The UK’s economic growth outlook has been downgraded by the Organisation for Economic Co-operation and Development (OECD), as global trade tensions—largely fuelled by Donald Trump’s renewed tariff war—continue to cast a shadow over business confidence, investment, and international markets.
The Paris-based economic body revised its UK GDP growth forecasts downward for both 2025 and 2026. Growth expectations have slipped from 1.4% to 1.3% for 2025, and from 1.2% to a modest 1% in 2026.
The OECD attributed this slowdown not only to global uncertainty driven by rising US tariffs but also to persistent UK inflation and constraints on government spending.
The UK joins a wide list of countries affected by the latest OECD downgrades, as the group now predicts global economic growth will slow to just 2.9% in both 2025 and 2026, down from an earlier estimate of 3.3% for 2024.
The United States, along with Mexico and Canada, are projected to bear the brunt of the tariff impact.
The OECD slashed its US growth forecast for 2025 from 2.2% to 1.6%, further falling to 1.5% in 2026, citing the ongoing strain of import duties on steel, aluminium, and consumer goods.
The OECD’s bleak assessment comes just as UK Chancellor Rachel Reeves prepares to unveil her much-anticipated three-year spending review.
With rising costs in health, pensions, and defence limiting fiscal flexibility, the UK Treasury faces mounting pressure to deliver stability amid flatlining tax revenues and weak economic momentum.

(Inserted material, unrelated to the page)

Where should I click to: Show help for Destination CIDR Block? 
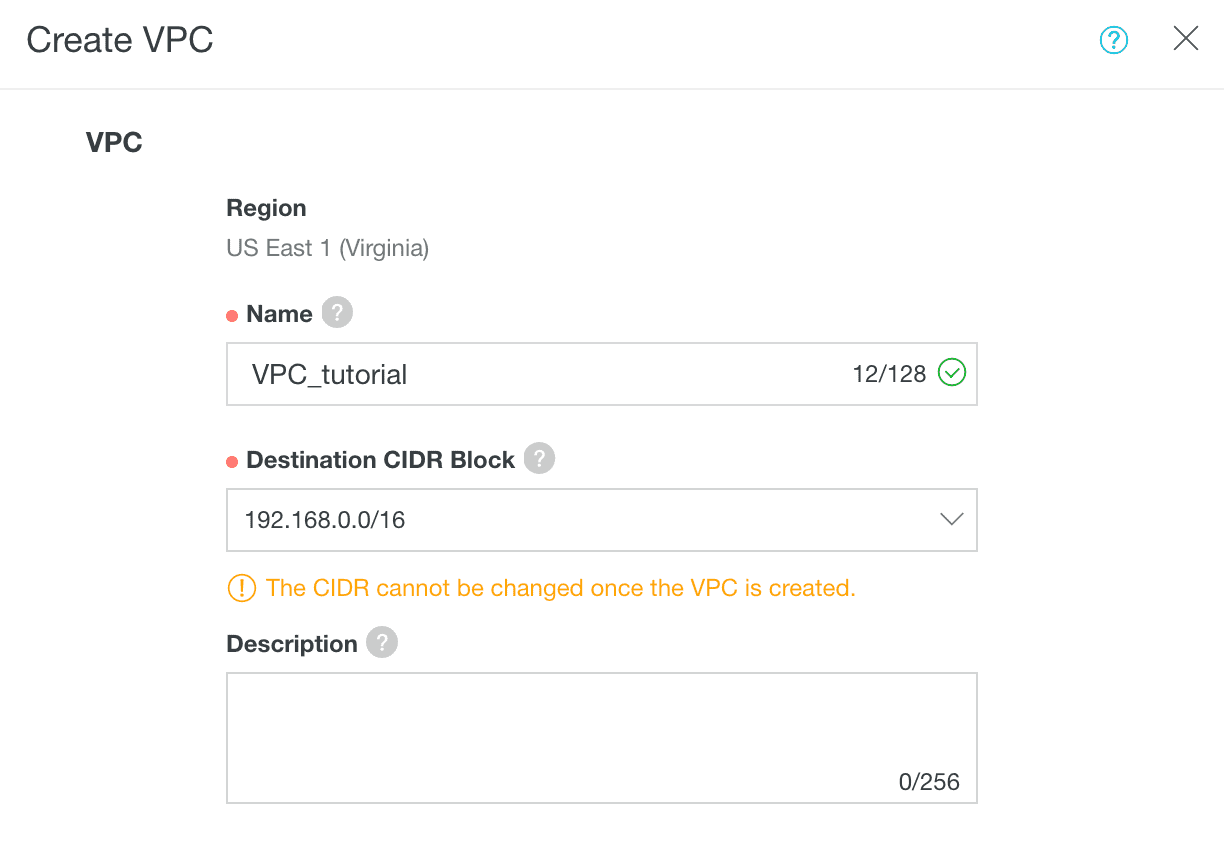[539, 459]
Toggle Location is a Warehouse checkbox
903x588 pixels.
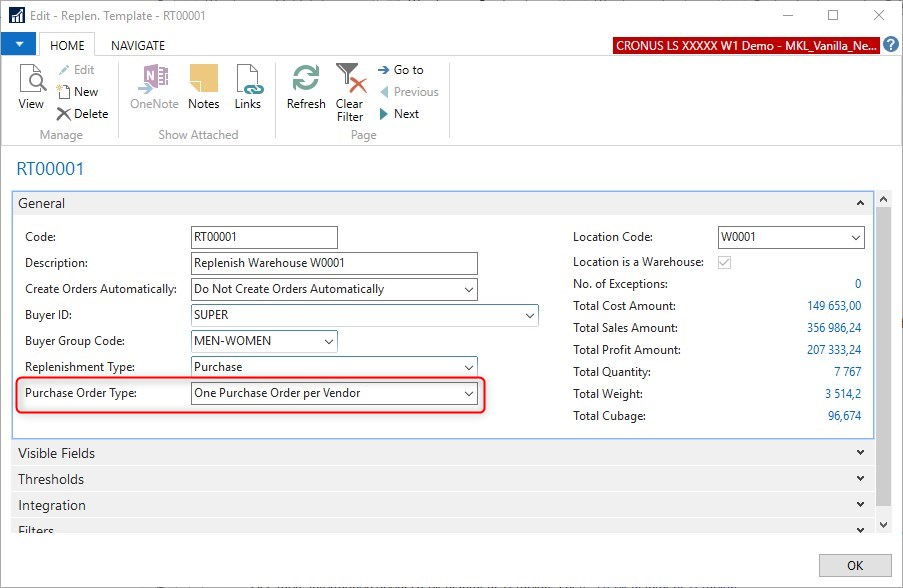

Reeves will base her economic strategy on projections by the Office for Budget Responsibility (OBR), which earlier this year forecast UK growth at 1% in 2025—before the US tariffs were announced—and a rebound to 1.9% in 2026.
However, OECD Chief Economist Álvaro Pereira warned that such forecasts may no longer be realistic.
“Trade barriers have risen sharply, eroding business and consumer confidence,” said Pereira.
“Unless tariffs are rolled back, global investment and trade will continue to stall, dragging down income and employment worldwide. The UK is particularly vulnerable to these headwinds.”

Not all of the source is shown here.